Many assumed that once Ohtani — and to a lesser extent Yamamoto — signed, the other pieces would fall into place as teams would have a better understanding of how they must spend their money.
However, top free-agent starters Blake Snell and Jordan Montgomery and first baseman/center fielder Cody Bellinger have yet to find new homes.
One potential reason: Snell, Montgomery and Bellinger have the same representation, super-agent Scott Boras. He is notorious for his ruthless and lengthy negotiation tactics that ensure his clients get the absolute most money.
“My experience with [Boras] is that he asks for a big number of dollars and years and doesn’t budge for quite a while,” a National League executive said told Jesse Rogers of ESPN.com recently. “He’s not afraid to carry a guy into February or March as a free agent. Then he figures it only takes one team to blink and they usually do.”

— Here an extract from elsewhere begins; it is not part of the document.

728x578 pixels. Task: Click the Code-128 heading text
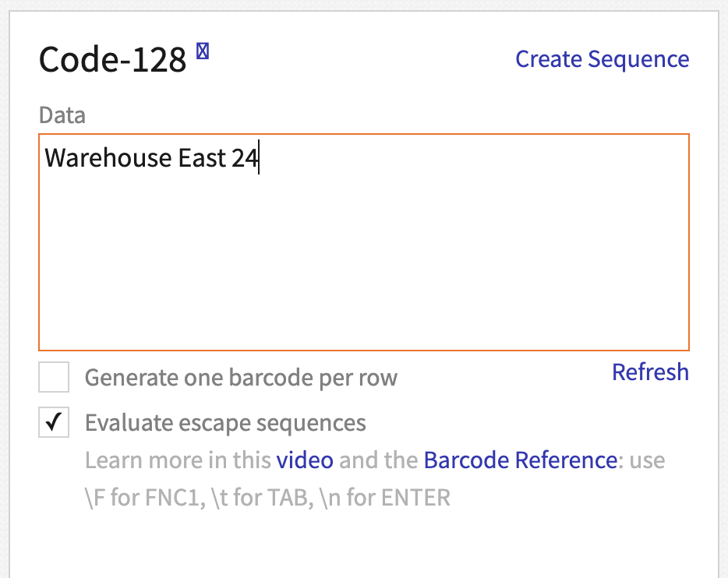coord(113,60)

It is likely that Boras is using Yamamoto’s 12-year, $325 million contract as a sort of benchmark for teams hoping to sign Snell or Montgomery. While Snell and Montgomery (both 31) are unlikely to get a deal anywhere close to the 12 years that 25-year-old Yamamoto got, Boras could insist on at least a $27 million average annual value for both pitchers.

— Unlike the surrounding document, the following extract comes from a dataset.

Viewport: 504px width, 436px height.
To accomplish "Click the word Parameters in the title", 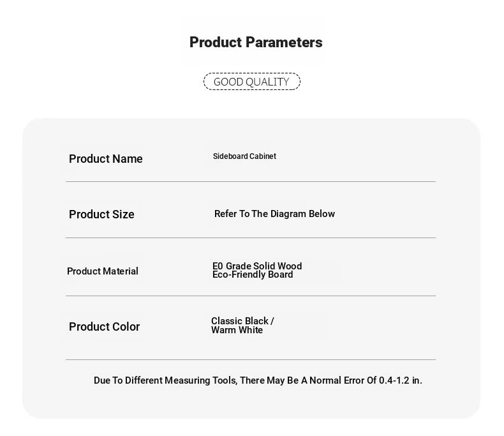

Despite Snell’s high walk rate (13.3%) and struggles to pitch deep into games for San Diego, he is the reigning NL Cy Young winner and one of the most feared pitchers in baseball. Montgomery just came off of a dominant half-season with the Rangers that culminated in a World Series championship.
Bellinger is also coming off of an incredible “prove it” season (26 HR, 97 RBI, .307 BA) after signing a one-year contract with the Cubs. Bellinger has 30+ home run power, elite bat-to-ball skills and the ability to play Gold Glove-caliber defense at first base or in the outfield. He is by far the best position player available in free agency other than Ohtani, and his defensive versatility makes him an excellent fit for almost every team looking to add to their offense.
As teams get more desperate for talent as the offseason goes along, Boras will be able to get better contracts for Snell, Montgomery and Bellinger.
While fans are clamoring for their favorite teams to make big signings, it looks like free agency will continue to be more of a slow burn than the hot stove that the MLB offseason usually provides. That’s all because of Boras, who will try to wait teams out to get above-market value for his three biggest free- agent clients.